Monday, March 28, 2011

Saving $$$$ 101...

Almost a year ago now our household went from a two to a one income household. At first I wasn't sure if we were going to be able to afford financially for me to stay at home. I applied for jobs, went on interviews, and looked for work. I soon realized that any job currently available to me wouldn't even support me working. By the time we paid private insurance at a higher rate than we currently were for the boys, childcare, additional gas expenses, etc the jobs available wouldn't cover those expenses. At that time we realized we needed to get serious with our finances and find a way to make things work. I went back to school full time taking all online classes. I became a stay at home mom, full time domestic engineer for the first time in my life. Over the past year I have realized that while it is my husband's responsibility to be the bread winner and make the money, it should be my responsibility to try to stretch each dollar as far as it will possibly go. I have evaluated expenses, had many long talks with the husband about areas we can cut back and cut out our spending, and set up a budget. It is still by no means easy, and most days I feel like I'm juggling, but it is completely doable! If you are in a position where financially the outlook is not good, there are a few tips I would suggest.
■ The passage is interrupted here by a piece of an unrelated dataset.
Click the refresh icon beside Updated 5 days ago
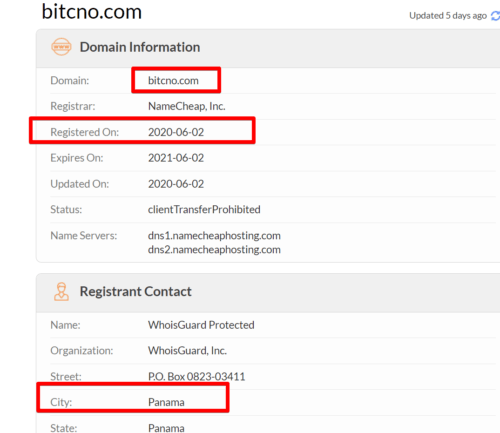This screenshot has height=433, width=500. [495, 16]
#1: Set up a worksheet in excel(or equivalent) listing each monthly expense. A monthly budget should truly encompass all expenses. Not only do you need to list your mortgage and car payments, but gas and groceries. Also, if entertainment is a part of your budget you need to allot for that as well.

#2: Be HONEST!!! If you spend $30 a month at Starbucks, you need to list it. If you can't be real about where you are spending your never going to save money.

#3: Go over your budget with your significant other. It is important to be open about spending. Money is the #1 thing that couples fight about. If you are open and honest and feel as if you are both making decisions and equal partners in the finances then it will help to cut down on tension when it comes to money. I am not saying it will solve all of your problems, but secret bank accounts and spending are not the answer to your problems either. HONESTY.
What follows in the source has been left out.